▶ _Gegebener Text_
Der evangelische Kirchenhistoriker Heinrich Boehmer berichtet um 1900 sehr detailliert aber leider ohne Nennung der Quelle, Luther sei am 31. Oktober 1517 gegen 12 Uhr vom Schwarzen Kloster den kurzen Weg zur Schlosskirche gelaufen, um dort das Plakat mit den 95 Thesen an die Kirchentür zu nageln. Boehmers Kollege Otto Schulze schwelgte 1917 zum 400. Jubiläum in seinem „Buch für das deutsche Volk zum Reformationsjubelfest“, es gebe „keinen herrlicheren Tag in der deutschen Geschichte als den 31. Oktober 1517. Licht, Sonne, ein neuer Frühling war dem deutschen Volke aufgegangen.“ Noch 80 Jahre später griff der evangelische Kirchenhistoriker Walther von Loewenich die 12-Uhr-Geschichte in seinem 1982 veröffentlichten Luther-Buch auf. Trotzdem wuchsen nach dem Vorstoß Iserlohs auch unter den Protestanten erste Zweifel am Thesenanschlag. Seitdem gibt es praktisch zwei Schulen unter den Lu­therforschern: eine große Schule der Zweifler und eine etwas kleinere der Standhaften.

▶ _Aufgabe_
Erklären Sie bitte anhand des Textes zum Thesenanschlag, weshalb Luther nach Boehmers Darstellung am 31. Oktober 1517 vom Schwarzen Kloster zur Schlosskirche ging.

▶ _Gegebene Daten_
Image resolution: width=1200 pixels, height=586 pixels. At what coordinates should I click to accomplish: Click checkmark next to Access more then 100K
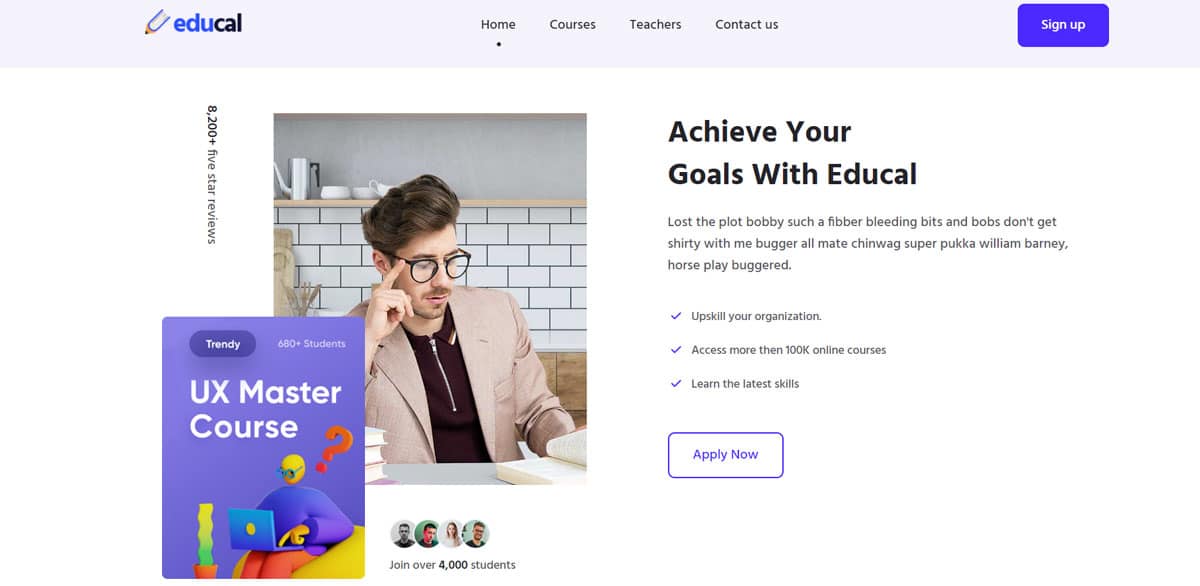coord(676,350)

▶ _Erwartete Antwort_
Nach Boehmer lief Luther gegen 12 Uhr den kurzen Weg vom Schwarzen Kloster zur Schlosskirche, um dort das Plakat mit den 95 Thesen an die Kirchentür zu nageln.